_Exercise directions_
Lines to restate from the data below: from the one containing "Click the 05:00 UTC hour label" to the one containing "Given: Click the", both included. Give them again exactly, and only them.

_Data extracts_
★ ★ ★ ★ ★ ★ ★
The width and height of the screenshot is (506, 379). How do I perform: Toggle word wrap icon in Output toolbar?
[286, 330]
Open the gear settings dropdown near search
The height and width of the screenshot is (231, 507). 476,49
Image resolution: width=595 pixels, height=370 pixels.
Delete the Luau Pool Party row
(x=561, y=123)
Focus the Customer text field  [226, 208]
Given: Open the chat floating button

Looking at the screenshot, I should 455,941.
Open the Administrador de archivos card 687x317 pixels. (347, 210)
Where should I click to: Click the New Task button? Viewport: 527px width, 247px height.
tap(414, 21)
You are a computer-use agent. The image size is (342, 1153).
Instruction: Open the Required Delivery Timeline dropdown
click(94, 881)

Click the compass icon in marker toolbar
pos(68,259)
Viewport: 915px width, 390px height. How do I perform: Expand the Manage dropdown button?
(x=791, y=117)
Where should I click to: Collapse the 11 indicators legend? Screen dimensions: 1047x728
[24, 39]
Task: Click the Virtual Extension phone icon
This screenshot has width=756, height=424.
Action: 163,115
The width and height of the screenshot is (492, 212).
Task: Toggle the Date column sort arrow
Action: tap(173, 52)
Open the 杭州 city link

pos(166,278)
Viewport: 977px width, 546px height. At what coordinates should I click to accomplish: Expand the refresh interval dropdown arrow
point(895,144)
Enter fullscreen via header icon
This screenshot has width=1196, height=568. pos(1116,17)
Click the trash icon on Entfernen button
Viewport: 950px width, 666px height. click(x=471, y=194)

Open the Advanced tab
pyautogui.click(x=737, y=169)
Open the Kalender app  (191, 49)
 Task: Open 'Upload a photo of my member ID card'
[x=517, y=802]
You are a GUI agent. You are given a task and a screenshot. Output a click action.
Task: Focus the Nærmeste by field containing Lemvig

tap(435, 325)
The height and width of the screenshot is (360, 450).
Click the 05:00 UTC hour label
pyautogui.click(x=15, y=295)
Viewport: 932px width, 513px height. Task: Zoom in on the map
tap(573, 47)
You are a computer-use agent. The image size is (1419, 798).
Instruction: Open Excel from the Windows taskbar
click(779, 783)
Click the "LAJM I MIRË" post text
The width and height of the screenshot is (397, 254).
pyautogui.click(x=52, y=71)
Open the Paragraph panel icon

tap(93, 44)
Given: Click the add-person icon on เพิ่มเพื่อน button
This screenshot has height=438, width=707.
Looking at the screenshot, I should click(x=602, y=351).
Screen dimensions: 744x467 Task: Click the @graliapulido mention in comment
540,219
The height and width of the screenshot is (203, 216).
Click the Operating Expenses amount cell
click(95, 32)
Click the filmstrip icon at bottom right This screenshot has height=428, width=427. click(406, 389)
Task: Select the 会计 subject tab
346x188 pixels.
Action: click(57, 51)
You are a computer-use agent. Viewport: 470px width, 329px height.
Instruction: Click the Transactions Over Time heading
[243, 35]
★ ★ ★ ★ ★ ★ ★
_Exercise answer_
Click the 05:00 UTC hour label
pyautogui.click(x=15, y=295)
Viewport: 932px width, 513px height. Task: Zoom in on the map
tap(573, 47)
You are a computer-use agent. The image size is (1419, 798).
Instruction: Open Excel from the Windows taskbar
click(779, 783)
Click the "LAJM I MIRË" post text
The width and height of the screenshot is (397, 254).
pyautogui.click(x=52, y=71)
Open the Paragraph panel icon

tap(93, 44)
Given: Click the add-person icon on เพิ่มเพื่อน button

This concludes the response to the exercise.